Zet bloemen in je tuin die veel suikerrijke nectar produceren. Nectar voorziet vlinders van energie om te kunnen vliegenNiet elke bloem is even geschikt als vlinderlekkernij. De vlinderstruik doet zijn naam alle eer aan, maar ook van lavendel, wilde marjolein, koninginnenkruid, herfstaster en hemelsleutel smullen vlinders maar wat graag. Op klassieke tuinbloemen zoals tulpen, rozen, geraniums en passiebloemen zal je echter geen vlinders aantreffen. 

2 Fruitig extraatje

Net zoals vogels, kan je ook vlinders bijvoederen. Ze houden van (rottend) fruit. Leg daarom wat bananen, druiven, aardbeien, enz. op een voederplank in de zon. Wedden dat vlinders vliegensvlug hun weg vinden naar je tuin? En ook ‘s nachts komt er bezoek: nachtvlinders lusten ook graag een stukje. Plaats de voedertafel niet te dicht bij speeltuigen of je tuintafel, want rottend fruit trekt ook wespen aan.  

3 Rupsenvoer

We hadden het eerder in dit dossier al over rupsen en hoe kieskeurig ze zijn. De meeste rupsen eten immers enkel van hun waardplant, die voor elke soort anders is.
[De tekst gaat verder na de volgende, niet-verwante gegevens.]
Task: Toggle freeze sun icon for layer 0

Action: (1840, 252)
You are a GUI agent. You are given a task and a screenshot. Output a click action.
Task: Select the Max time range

Je mag nog zo je best doen om een bloemenrijke tuin in te richten – als de rups niet overleeft, komt er geen vlinder. Belangrijke waardplanten zijn o.a. brandnetels, look-zonder-look, wilde hop, dille, venkel en distels. Hier vind je een meer uitgebreide lijst per soort terug. 

4 Wees lui

Brandnetels en distels zijn niet meteen planten waaraan je denkt bij je tuininrichting. Het perfecte excuus dus om een gedeelte van je tuin niet aan te leggen en gewoon z’n gang te laten gaan. Probeer je groene vingers ook in het najaar te bedwingen en kuis je tuin niet op voor de winter. De meeste vlinders overwinteren als rups of als pop, aan een dood stuk plant of tussen afgevallen bladeren. Een té schone tuin maakt de kans dat ze het volgende jaar halen minimaal. 

5 Creëer warmte

Om te kunnen vliegen, moeten vlinders eerst hun spieren op temperatuur krijgen. Zorg daarom voor windstille plekjes, bijvoorbeeld door laagjes te voorzien in je beplanting. Een stukje blote aarde, een stapel stenen of een takkenhoop kan een aantrekkelijke zonplaats zijn voor vlinders. 

6 Wees lui (bis)

In plaats van wekelijks de grasmaaier uit te halen en je gras te herschapen tot een Wimledon-waardig gazon, kan je ook voor een ruigere look kiezen. Daar worden niet alleen vlinders blij van, maar ook een heleboel andere dieren. Je hoeft daarvoor geen duur bloemenweidezaad aan te schaffen: als je de natuur op z’n beloop laat en slechts enkele keren per jaar maait, komt er vanzelf een mooi hooiland tevoorschijn. De natuur een handje helpen, kan door in wegbermen zaad van bloeiende planten te verzamelen. 

7 Groene muur

Ook kleine tuinen of terrassen kunnen vlindervriendelijk aangelegd worden, bijvoorbeeld met een groene muur. Klimop is een echte vlinderplant: het boomblauwtje legt er z’n eitjes en in de herfst levert hij lekkere nectar. 

8 Gezellige schuilplaats

Klimop en andere dichte begroeiingen zorgen ook voor beschutting, bijvoorbeeld als slaapplaats of om te overwinteren. Daarnaast zijn houtstapels, holle bomen en takkenhopen erg geliefd bij vlinders. Of ze ook overwinteren in speciale vlinderkastjes, is niet zeker. 

9 Doe het licht uit

Is je tuin omgevormd tot een echt vlinderparadijs, dan zul je merken dat ook nachtvlinders eropaf komen. Zorg ervoor dat hun leefritme niet verstoord wordt door je tuinverlichting. Ook de rest van de natuur zal je dankbaar zijn! 

10 Gebruik geen gif

Het lijkt een vanzelfsprekendheid, maar we kunnen het niet hard genoeg benadrukken: gebruik geen bestrijdingsmiddelen in je tuin. Vlinders zijn extreem gevoelige dieren en zijn kwetsbaar in elk levensstadium. Soms zijn de gevolgen groter dan je denkt: door een bepaald insect te bestrijden, krijgt ook zijn natuurlijke vijand gif binnen. Misschien maak je zo het oorspronkelijke probleem alleen maar groter!